Document section:
OX1001

Legal status
- Legal status: Experimental;

Identifiers
- IUPAC name [1-[(4aS,8aS)-3-(tert-butylcarbamoyl)-3,4,4a,5,6,7,8,8a-octahydro-1H-isoquinolin-2-yl]-3-[[4-amino-4-oxo-2-(quinoline-2-carbonylamino)butanoyl]amino]-4-phenylbutan-2-yl] nitrate;
- CAS Number: 1172576-50-9;
- PubChem CID: 71592695;
- ChemSpider: 32033361;

Chemical and physical data
- Formula: C_{38}H_{49}N_{7}O_{7}
- Molar mass: 715.852 g·mol^{−1}
- 3D model (JSmol): Interactive image;
- SMILES CC(C)(C)NC(=O)[C@@H]1C[C@@H]2CCCC[C@@H]2CN1C[C@H]([C@H](CC3=CC=CC=C3)NC(=O)[C@H](CC(=O)N)NC(=O)C4=NC5=CC=CC=C5C=C4)O[N+](=O)[O-];
- InChI InChI=1S/C38H49N7O7/c1-38(2,3)43-37(49)32-20-26-14-7-8-15-27(26)22-44(32)23-33(52-45(50)51)30(19-24-11-5-4-6-12-24)41-36(48)31(21-34(39)46)42-35(47)29-18-17-25-13-9-10-16-28(25)40-29/h4-6,9-13,16-18,26-27,30-33H,7-8,14-15,19-23H2,1-3H3,(H2,39,46)(H,41,48)(H,42,47)(H,43,49)/t26-,27+,30-,31-,32-,33+/m0/s1; Key:SPHXNRBWPVEVAS-UGJKXSETSA-N;

= OX1001 =

Chemical compound

OX1001 (saquinavir-NO) is an experimental drug being developed by OncoNOx currently undergoing clinical studies and investigations for the treatment of cancer. OX1001 is a nitrate ester analog of the approved HIV protease inhibitor, saquinavir. This modification increases the anti-cancer property while decreasing toxicity of the drug. OX1001 shows broad activity against cancer cells but is particularly effective against hematological, prostate, and melanoma cancers as seen in in vitro and in vivo studies.

Recorded data:
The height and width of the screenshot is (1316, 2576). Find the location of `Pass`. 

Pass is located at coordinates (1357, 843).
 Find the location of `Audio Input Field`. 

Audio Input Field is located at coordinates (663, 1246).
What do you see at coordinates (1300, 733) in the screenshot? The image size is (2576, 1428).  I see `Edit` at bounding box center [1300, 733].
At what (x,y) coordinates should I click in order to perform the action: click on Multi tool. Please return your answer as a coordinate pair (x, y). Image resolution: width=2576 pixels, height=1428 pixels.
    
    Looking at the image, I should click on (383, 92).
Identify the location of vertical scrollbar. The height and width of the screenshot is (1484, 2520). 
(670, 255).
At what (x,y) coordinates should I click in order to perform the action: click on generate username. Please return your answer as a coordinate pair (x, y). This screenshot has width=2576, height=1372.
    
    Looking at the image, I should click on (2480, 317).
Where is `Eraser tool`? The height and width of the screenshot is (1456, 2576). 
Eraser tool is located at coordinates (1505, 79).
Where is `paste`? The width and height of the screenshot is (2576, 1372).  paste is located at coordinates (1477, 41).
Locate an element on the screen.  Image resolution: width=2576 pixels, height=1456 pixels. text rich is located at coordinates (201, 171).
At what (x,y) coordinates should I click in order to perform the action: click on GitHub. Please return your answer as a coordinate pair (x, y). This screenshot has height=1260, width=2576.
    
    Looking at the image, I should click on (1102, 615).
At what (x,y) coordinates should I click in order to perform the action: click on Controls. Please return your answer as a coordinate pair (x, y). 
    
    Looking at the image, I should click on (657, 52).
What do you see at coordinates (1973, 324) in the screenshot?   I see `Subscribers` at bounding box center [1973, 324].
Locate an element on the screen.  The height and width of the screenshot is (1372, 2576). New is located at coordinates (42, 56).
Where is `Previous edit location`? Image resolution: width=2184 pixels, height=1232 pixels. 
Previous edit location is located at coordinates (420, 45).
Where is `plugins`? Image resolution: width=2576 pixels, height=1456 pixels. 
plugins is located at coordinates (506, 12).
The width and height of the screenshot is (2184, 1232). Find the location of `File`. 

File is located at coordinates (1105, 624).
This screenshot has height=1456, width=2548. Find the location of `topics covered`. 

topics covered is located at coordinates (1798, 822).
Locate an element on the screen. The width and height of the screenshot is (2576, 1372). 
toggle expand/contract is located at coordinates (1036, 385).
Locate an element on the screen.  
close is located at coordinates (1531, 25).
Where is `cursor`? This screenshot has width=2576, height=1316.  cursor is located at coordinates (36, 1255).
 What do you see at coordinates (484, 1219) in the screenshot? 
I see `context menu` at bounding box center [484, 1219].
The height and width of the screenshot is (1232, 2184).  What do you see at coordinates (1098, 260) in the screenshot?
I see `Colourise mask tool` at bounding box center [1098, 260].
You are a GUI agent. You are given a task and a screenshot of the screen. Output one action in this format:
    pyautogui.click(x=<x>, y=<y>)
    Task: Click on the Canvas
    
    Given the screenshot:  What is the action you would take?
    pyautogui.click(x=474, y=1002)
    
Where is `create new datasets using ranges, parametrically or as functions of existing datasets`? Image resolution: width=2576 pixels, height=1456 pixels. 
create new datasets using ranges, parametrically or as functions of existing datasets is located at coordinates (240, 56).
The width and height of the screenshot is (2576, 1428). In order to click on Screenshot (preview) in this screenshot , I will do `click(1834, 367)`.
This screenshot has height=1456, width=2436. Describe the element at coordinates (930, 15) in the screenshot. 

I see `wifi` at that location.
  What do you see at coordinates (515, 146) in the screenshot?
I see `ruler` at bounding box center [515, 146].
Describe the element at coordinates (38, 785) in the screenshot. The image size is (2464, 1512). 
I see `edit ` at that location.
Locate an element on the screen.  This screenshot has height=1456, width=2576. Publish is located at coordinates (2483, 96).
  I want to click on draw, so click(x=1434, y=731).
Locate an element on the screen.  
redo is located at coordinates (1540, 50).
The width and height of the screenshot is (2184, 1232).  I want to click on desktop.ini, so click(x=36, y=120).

Work order A: Write out the stretch of the OX1001 text from "OX1001 (saquinavir-NO) is" through "in vivo studies.".
Work order B: Using the OX1001 text, explain in one to three sentences what making the drug a nitrate ester analog of saquinavir does.
You can set the rows aside; they aren't needed here.

Solution A:
OX1001 (saquinavir-NO) is an experimental drug being developed by OncoNOx currently undergoing clinical studies and investigations for the treatment of cancer. OX1001 is a nitrate ester analog of the approved HIV protease inhibitor, saquinavir. This modification increases the anti-cancer property while decreasing toxicity of the drug. OX1001 shows broad activity against cancer cells but is particularly effective against hematological, prostate, and melanoma cancers as seen in in vitro and in vivo studies.

Solution B: OX1001 is saquinavir, an approved HIV protease inhibitor, changed into a nitrate ester analog. This change increases the drug's anti-cancer property and decreases its toxicity.